Cloak and dagger action in Iran
- From: Lance <lancegary@xxxxxxxxx>
- Date: Wed, 17 Feb 2010 13:37:41 -0800 (PST)
Covert action against Iran
Who killed the professor?
New light is being cast on the strange death of an Iranian physicist
Feb 11th 2010 | From The Economist print edition
WHEN a motorcycle was blown up by remote control in Tehran last month,
killing Masoud Alimohammadi, a professor of physics, the regime blamed
“the triangle of wickedness”—Israel, America and their “hired agents”.
It is no secret that America, Israel and European countries are
seeking to impede Iran’s nuclear plans, overtly and covertly. Yet the
assassination theory was widely dismissed. The professor’s known works
on particle and theoretical physics did not seem central to Iran’s
nuclear programme. And his name had appeared on a list of Iranian
academics favouring Iran’s protest movement. So, ran the prevailing
theory, Israel or America had little reason to kill him, though
Iranian hardliners may have wanted to do so.
But listen to the whispers of Western spies and diplomats, and the
Iranian regime may turn out to be right. Well-placed sources in two
Western countries now say the professor was “one of the most important
people involved in the programme”.
Such conclusions, admit some, are based on “imperfect insight” into
the workings of Iran’s nuclear establishment that includes the public
and ostensibly civil projects run by the Atomic Energy Organisation of
Iran (AEOI) and an overlapping but secret organisation run by the
ministry of defence that focuses more on turning fissile material into
nuclear weapons.
The AEOI said it had not employed Mr Alimohammadi. Several Iran-
watchers said they had never heard of him until his death. But a
Western counter-proliferation source says he “is known to have worked
closely” with two key figures in Iran’s ministry of defence, Mohsen
Fakhrizadeh-Mahabadi and Fereidoun Abbasi-Davani. Both are on the UN’s
sanctions list of Iranians whose assets are to be seized and whose
travels must be reported to the UN.
Even if correct, this does not prove the professor was killed by
outsiders. It may provide a stronger motive for Iran to kill a
scientist for flirting with the opposition or to stop his defection.
But why blow him up ostentatiously in the morning instead of removing
him quietly at night? Perhaps to warn other would-be defectors?

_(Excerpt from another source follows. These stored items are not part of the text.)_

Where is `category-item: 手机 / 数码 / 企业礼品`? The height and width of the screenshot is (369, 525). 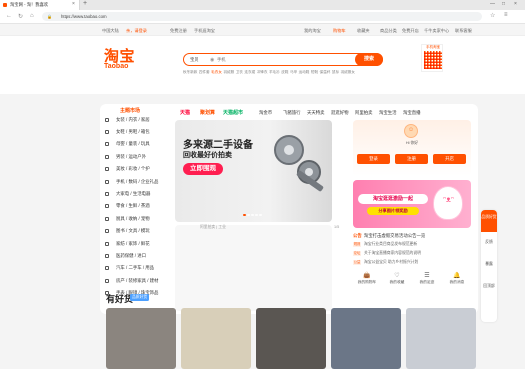
category-item: 手机 / 数码 / 企业礼品 is located at coordinates (140, 183).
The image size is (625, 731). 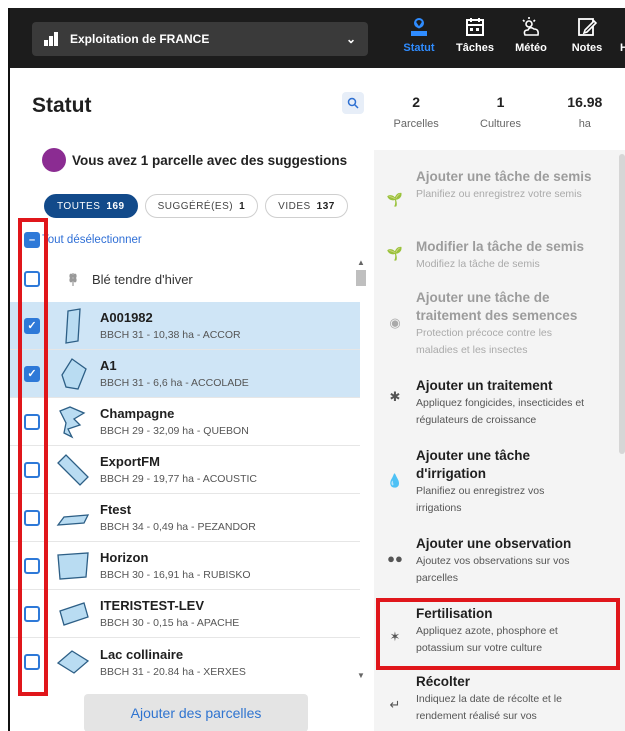 I want to click on action-title: Modifier la tâche de semis, so click(x=500, y=246).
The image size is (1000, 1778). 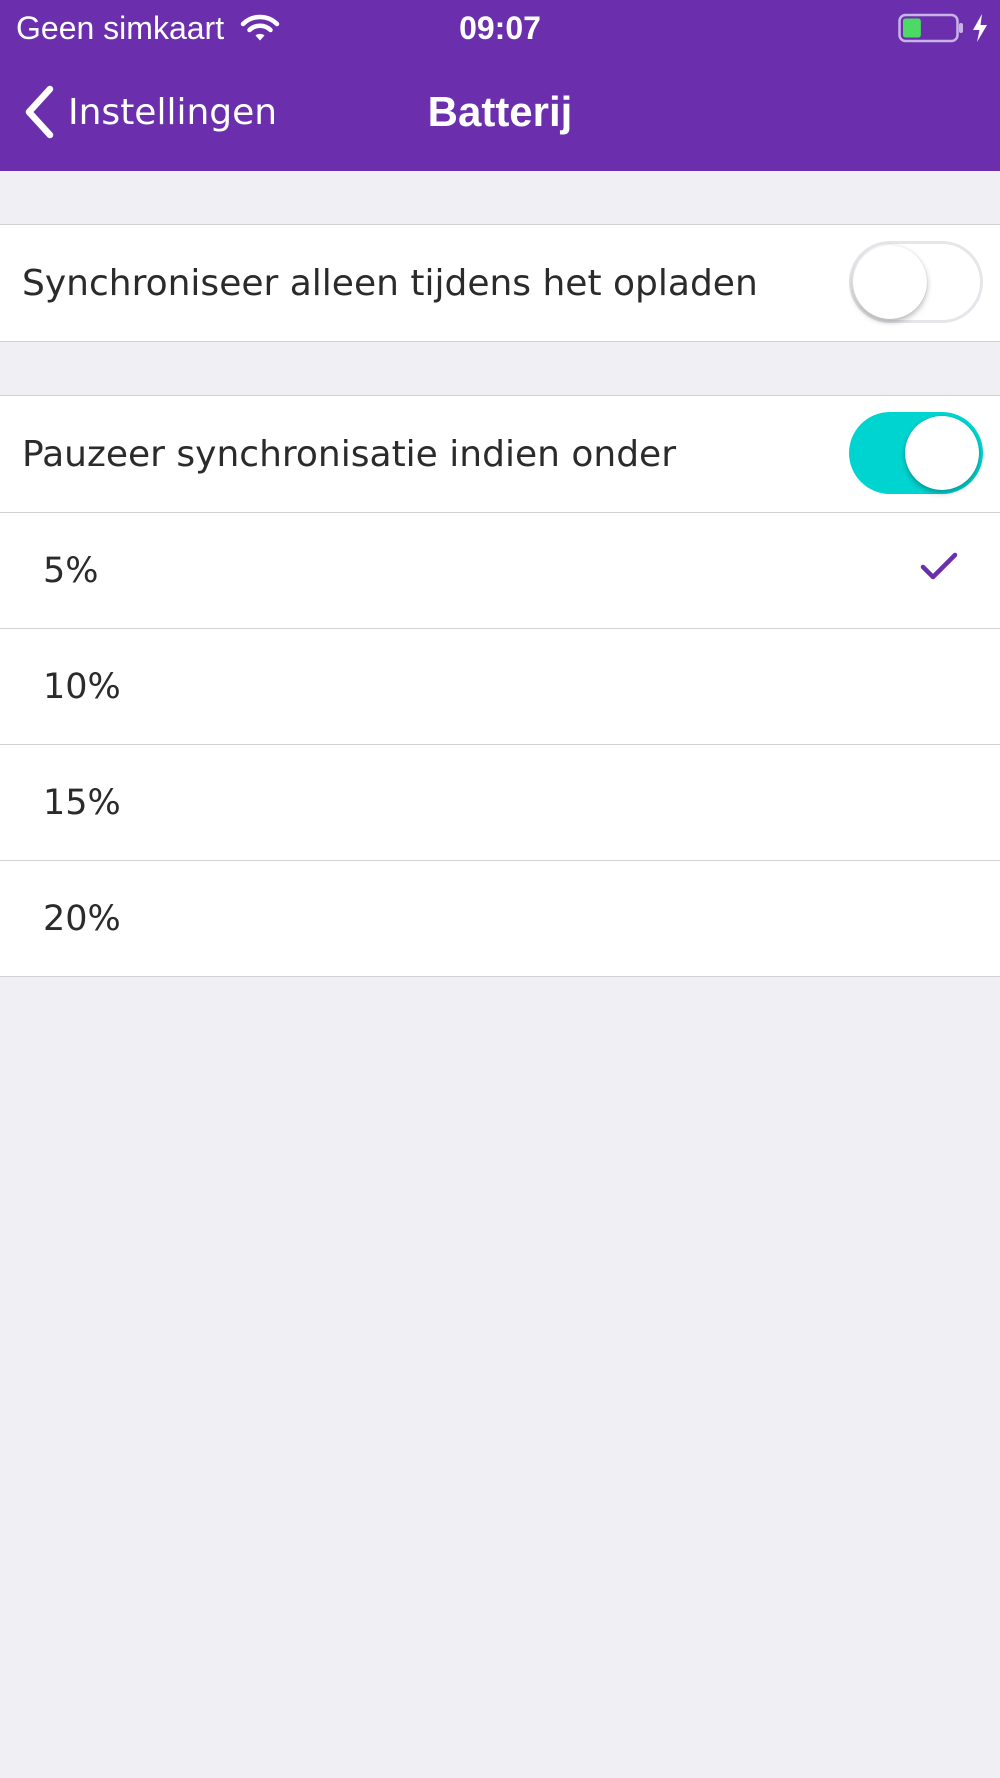 I want to click on page-title: Batterij, so click(x=500, y=112).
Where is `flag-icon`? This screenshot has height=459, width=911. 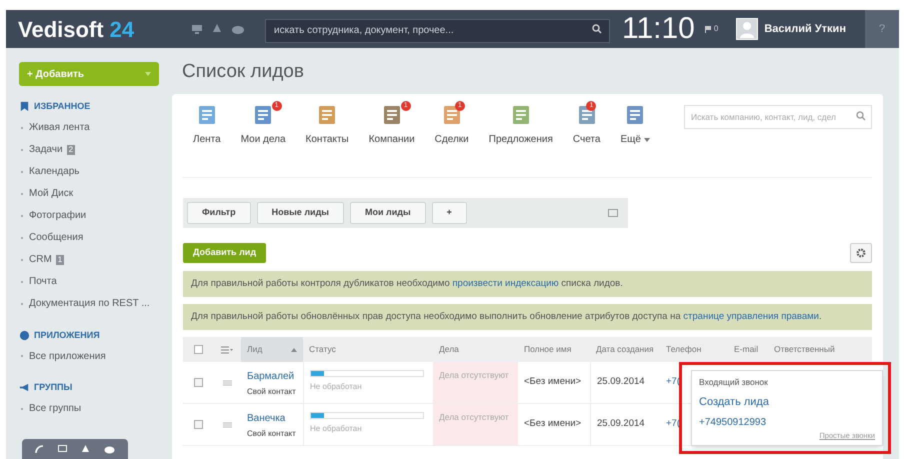 flag-icon is located at coordinates (708, 29).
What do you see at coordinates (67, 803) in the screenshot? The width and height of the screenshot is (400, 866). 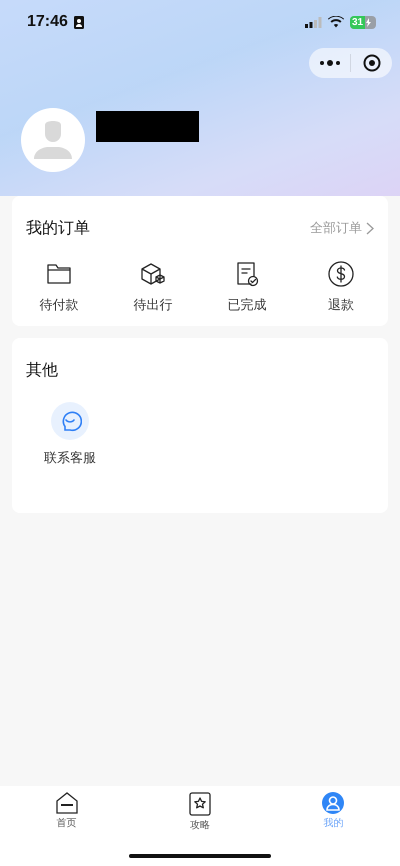 I see `home-icon` at bounding box center [67, 803].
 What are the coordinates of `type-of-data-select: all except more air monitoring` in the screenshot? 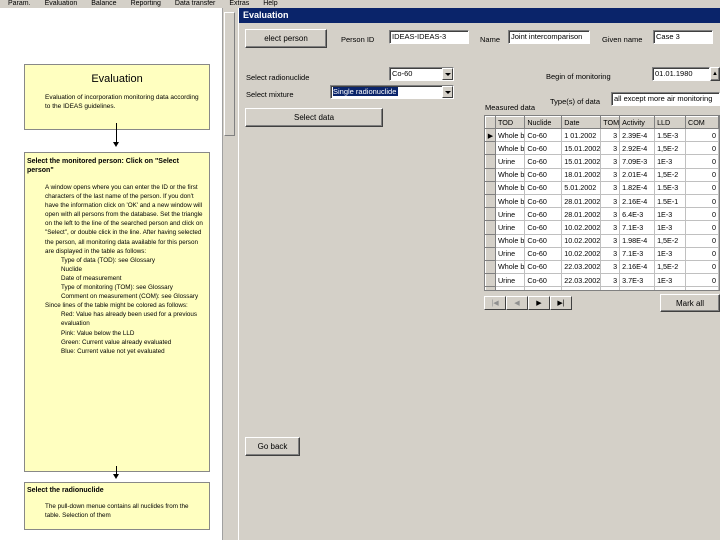 It's located at (666, 99).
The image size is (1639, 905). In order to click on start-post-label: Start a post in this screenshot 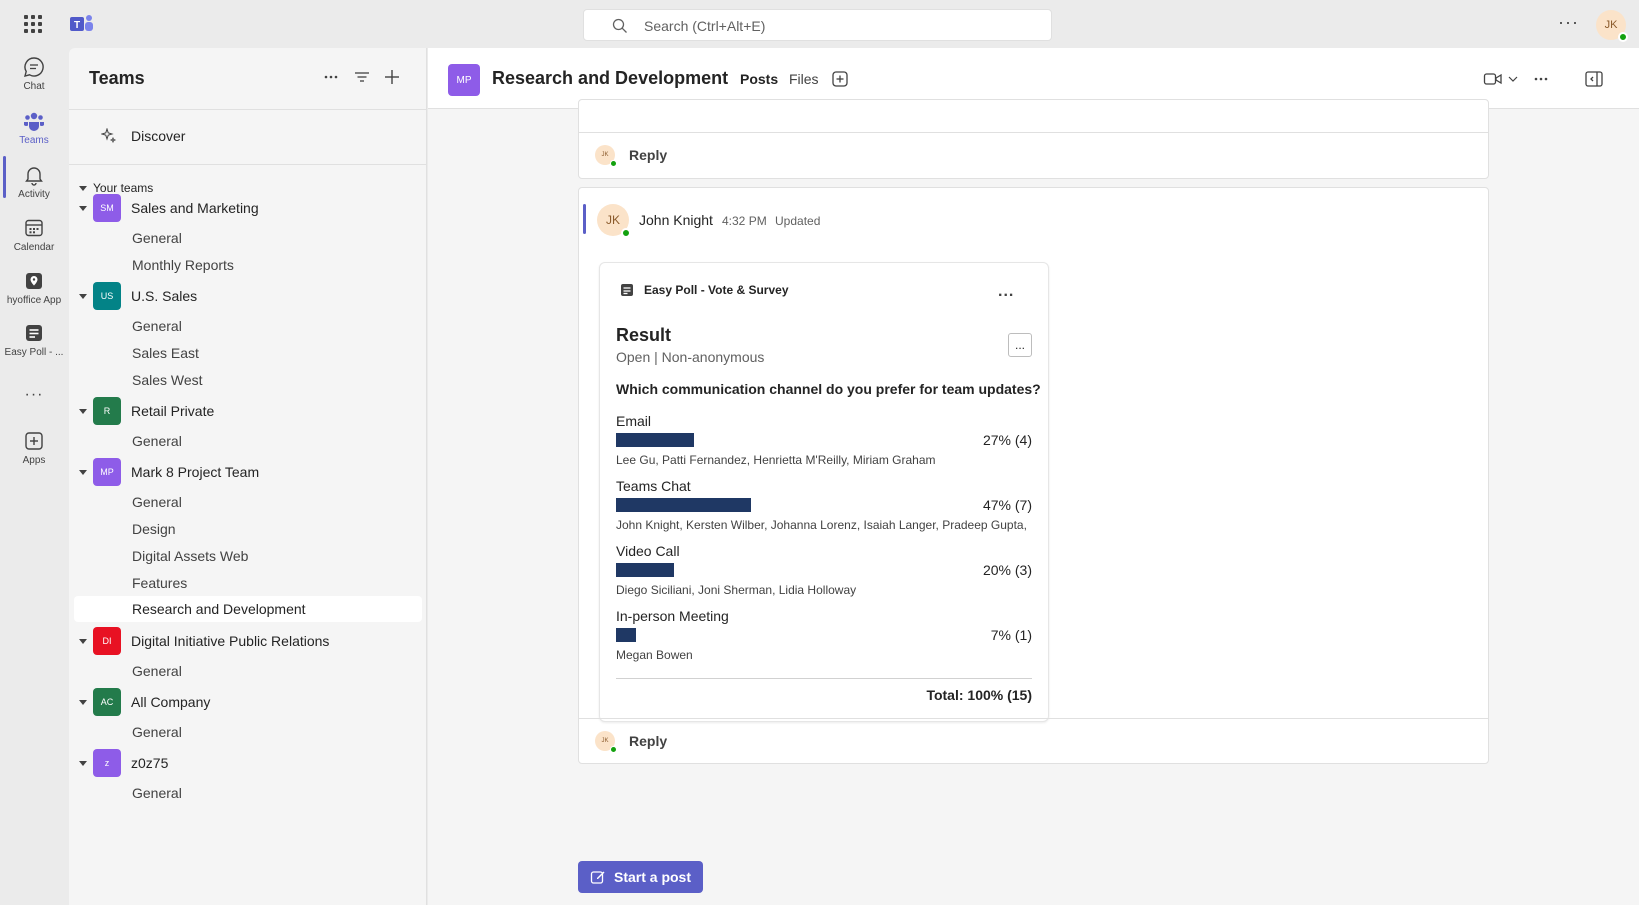, I will do `click(652, 877)`.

In any event, Western spooks are undoubtedly trying to thwart Iran’s
nuclear ambitions. There are stories of dodgy parts being slipped into
the black market where Iran shops for components. Some prominent
Iranians in recent years have mysteriously disappeared or died. They
include General Ali Reza Asgari, reported to have defected; Ardeshir
Hassanpour, a nuclear scientist, who died in 2007; and Shahram Amiri,
another nuclear scientist, who went missing last year on the haj to
Mecca.
What effect might all this have? Iranian scientists are said to have
run into technical problems, with malfunctioning centrifuges, among
other things. Inspections by the International Atomic Energy Agency,
the UN’s watchdog, have found that about half Iran’s centrifuges are
idle and those that work are yielding little. Dennis Blair, America’s
director of national intelligence, has taken this as evidence that
Iran has been “experiencing some problems”.
A few days after the professor’s death, Al-Ahram, an Egyptian
newspaper that tends to echo the government, ran a glowing front-page
story calling Meir Dagan, head of Mossad, Israel’s spy service, the
“Superman of the Jewish state”. But for him, it said, “Iran’s nuclear
programme would long ago have been completed.”